TEXTO PARA LEITURA:
----
Num momento em que as atenções do país continuam voltadas
para a tragédia da queda do avião que transportava a Chapecoense, o Congresso
manteve votações importantes marcadas para terça-feira, e parte delas adentrou
pela madrugada de quarta.
Após tensa manifestação em frente ao Congresso, com
episódios de violência por parte de manifestantes e policiais, o Senado aprovou
em primeiro turno a proposta de emenda constitucional (PEC) que cria um teto de
vinte anos para o crescimento dos gastos federais. Foram 61 votos a favor e 14
contra, em larga vitória do governo. Para entrar em vigor, a PEC do teto ainda
precisa ser aprovada em uma segunda votação, que deve ocorrer no dia 13 de
dezembro.
Já a Câmara apreciou o pacote de medidas anticorrupção.
Vários pontos importantes da proposta, no entanto, foram derrubados. Depois de
o presidente Michel Temer anunciar um acordo com o Congresso para não aprovar
uma anistia ao caixa 2 (movimentação irregular de recursos de campanha), os
deputados votaram nesta madrugada outra proposta polêmica, tida como reação à
Operação Lava Jato.
----
DADOS COLETADOS:
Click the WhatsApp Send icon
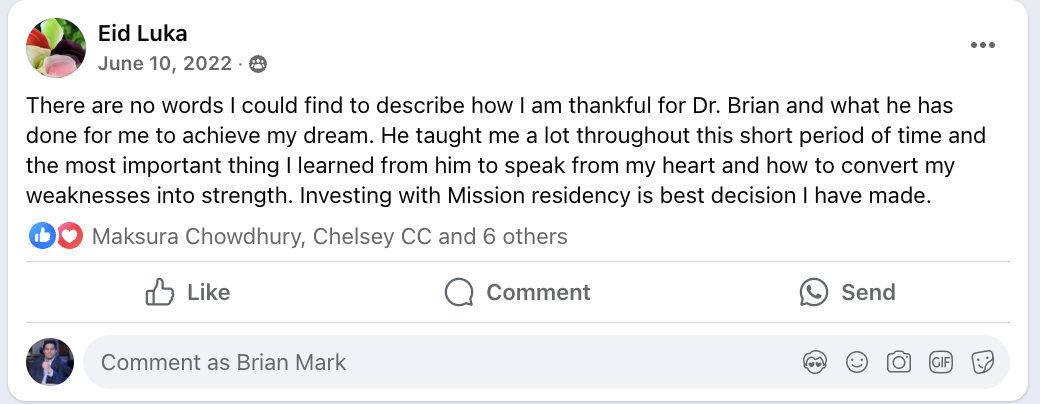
----
INSTRUÇÕES:
(A) Troque "Congresso" por "Parlamento" no texto e reproduza tudo desde "Num momento em" até "madrugada de quarta.".
(B) Responda com base no texto:
(i) Quantos senadores votaram contra a PEC do teto no primeiro turno?
(ii) Em que dia deve ocorrer a segunda votação da PEC?
(iii) Que pacote de medidas a Câmara apreciou?
Os dados são um material à parte e não têm relação com o texto.

RESPOSTAS:
(A)
Num momento em que as atenções do país continuam voltadas
para a tragédia da queda do avião que transportava a Chapecoense, o Parlamento
manteve votações importantes marcadas para terça-feira, e parte delas adentrou
pela madrugada de quarta.

(B)
(i) 14.
(ii) No dia 13 de dezembro.
(iii) O pacote de medidas anticorrupção.